Entre los principales instrumentos previstos por la reglamentación aparece la figura del supervisor especializado. Será el profesional encargado de acompañar, asistir y controlar al adolescente durante el proceso y deberá contar con formación en áreas como educación, pedagogía infanto-juvenil, psicología, adicciones o trabajo social.

Para organizar estas designaciones, el decreto creó el Registro de Supervisores del Régimen Penal Juvenil dentro del Ministerio de Justicia. Mientras se realiza la convocatoria pública para conformar el registro definitivo, la autoridad de aplicación elaborará un listado provisorio de profesionales habilitados.

Ese proceso deberá concretarse en un plazo máximo de 180 días. Hasta entonces, los jueces podrán seleccionar al supervisor correspondiente a cada causa entre los profesionales incluidos en el listado transitorio.

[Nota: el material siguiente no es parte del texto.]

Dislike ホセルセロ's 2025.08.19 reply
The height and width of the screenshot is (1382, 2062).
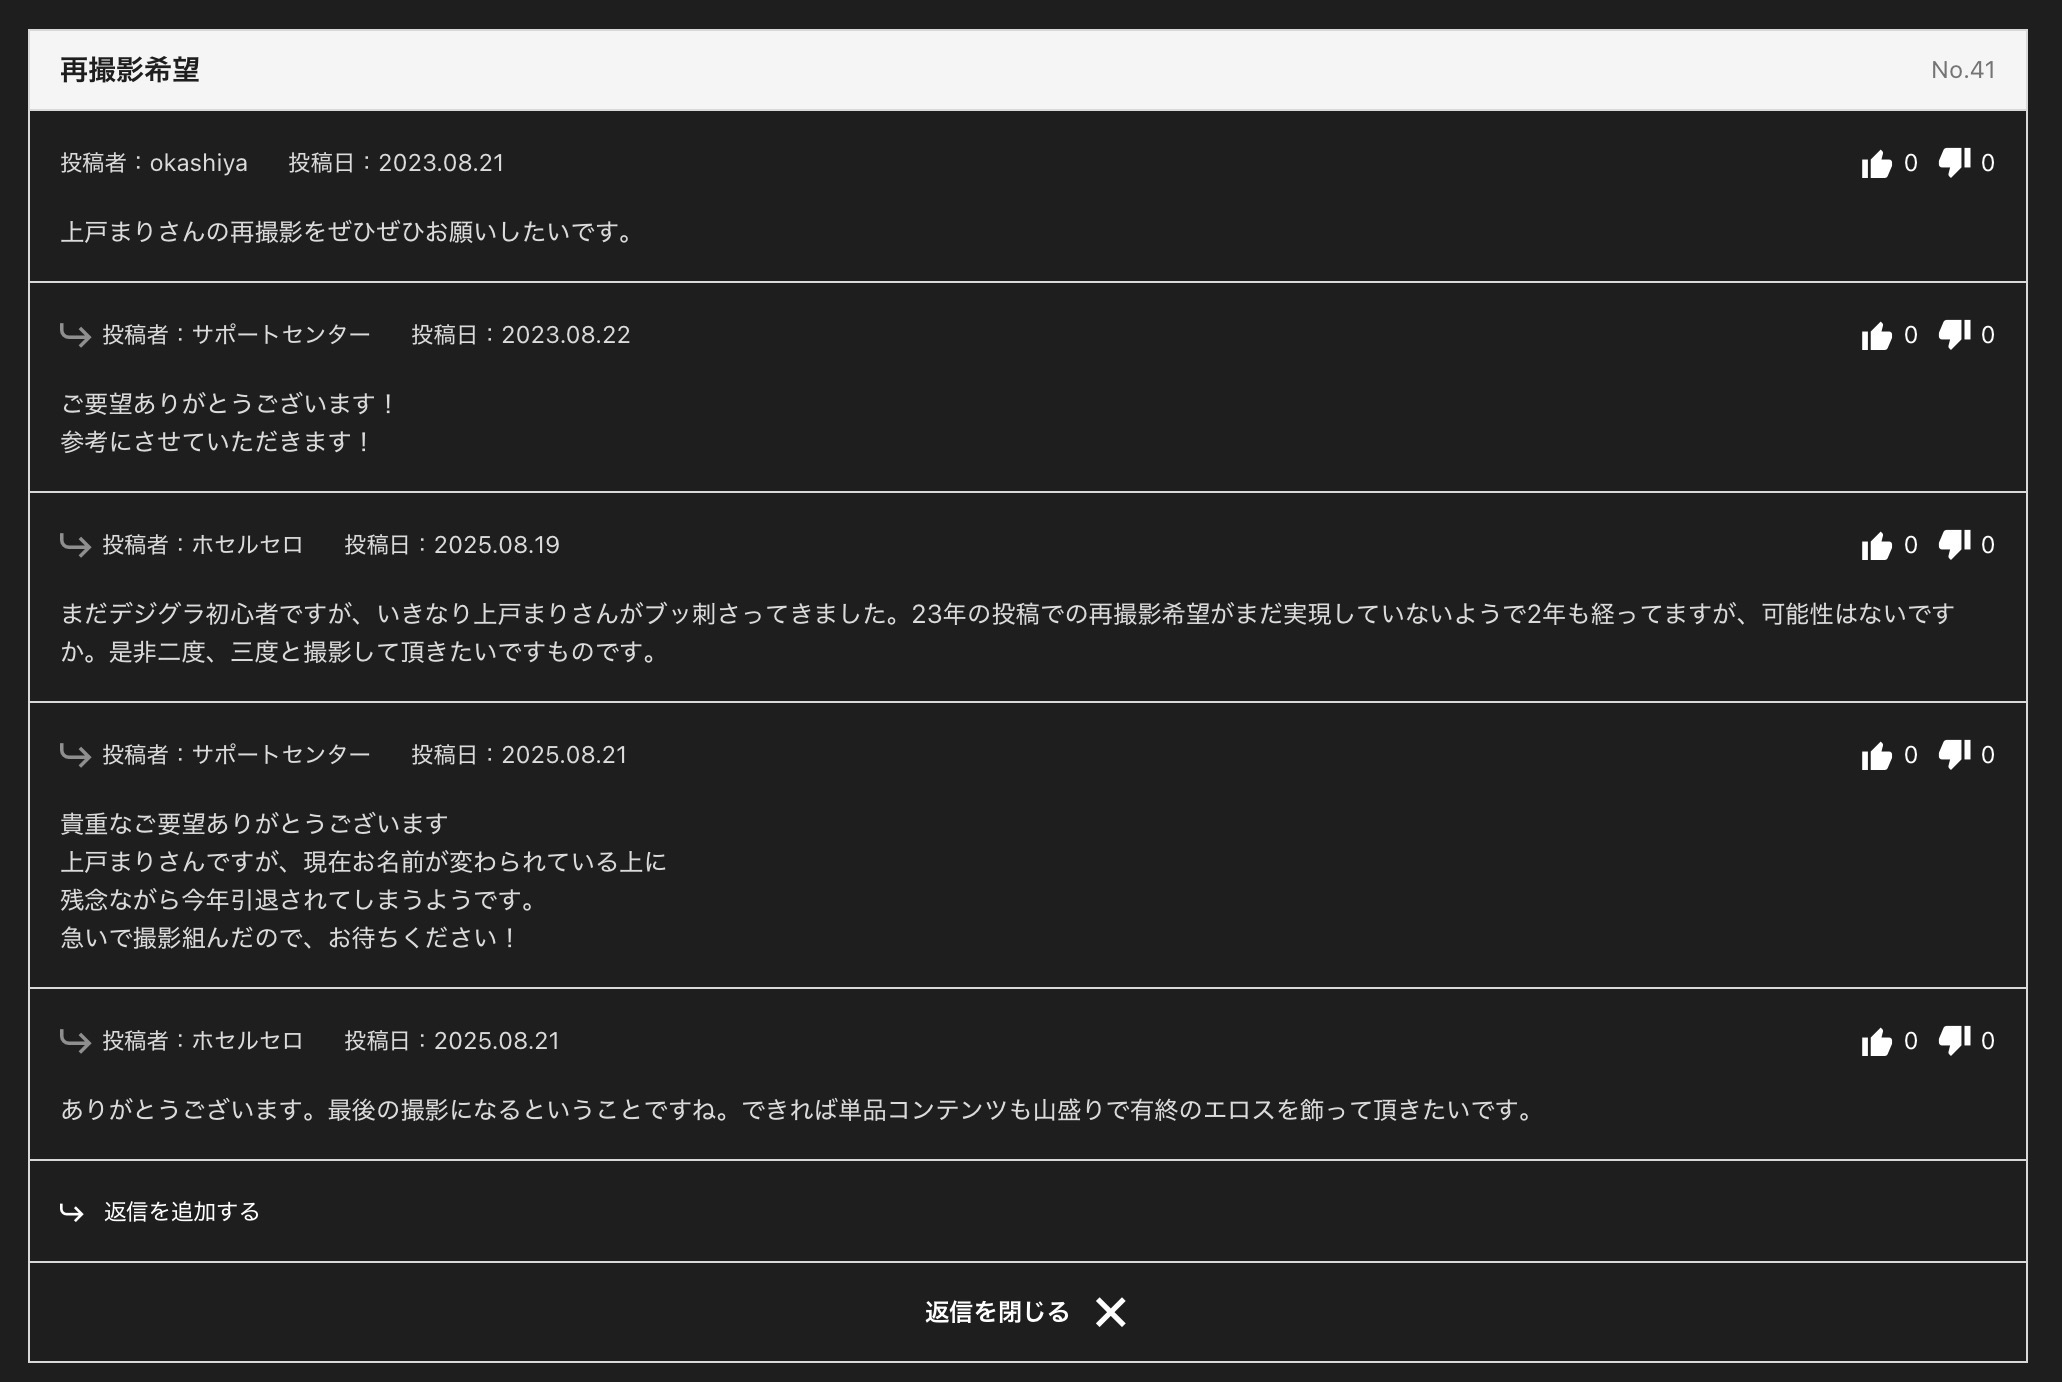click(x=1953, y=545)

Una vez conformado el registro definitivo, quienes no sean incorporados al padrón permanente dejarán de estar habilitados para recibir nuevas designaciones. Sin embargo, los jueces podrán resolver si continúan interviniendo en los expedientes que ya tenían asignados.

Un comité para coordinar las políticas

La reglamentación también establece la creación del Comité Interministerial del Régimen Penal Juvenil, que funcionará de manera permanente y tendrá como objetivo articular las distintas áreas involucradas en la aplicación del sistema.

El organismo estará coordinado por el Ministerio de Justicia y contará con representantes de Seguridad Nacional, Capital Humano y Salud. Cada cartera deberá designar un representante titular y otro suplente, con un rango mínimo de director nacional.

El comité deberá elaborar lineamientos comunes para la prevención, el abordaje y la reinserción, además de promover el intercambio de información estadística y técnica. También podrá emitir recomendaciones no vinculantes y coordinar la ejecución de las penas alternativas previstas por la ley.

A su vez, podrán participar como organismos colaboradores la Secretaría Nacional de Niñez, Adolescencia y Familia, la Secretaría de Políticas Integrales sobre Drogas, la Procuración General de la Nación, la Defensoría General de la Nación y otras dependencias judiciales cuando la temática lo requiera.

La reglamentación también contempla derechos específicos para las víctimas de los delitos alcanzados por el régimen. Entre ellos figuran la tutela efectiva, la asistencia especializada y el acceso al patrocinio jurídico gratuito.

En paralelo, el Ministerio de Justicia deberá implementar programas de capacitación continua destinados a magistrados, fiscales, defensores y otros operadores que intervengan en la Justicia Penal Juvenil en el ámbito nacional y federal. Las provincias y la Ciudad Autónoma de Buenos Aires podrán desarrollar sus propias instancias de formación.

Finalmente, el decreto establece un mecanismo de comunicación con el Registro Nacional de Reincidencia para realizar el seguimiento de los adolescentes alcanzados por el régimen. El intercambio de información deberá respetar la reserva del proceso y las garantías de confidencialidad establecidas por la legislación.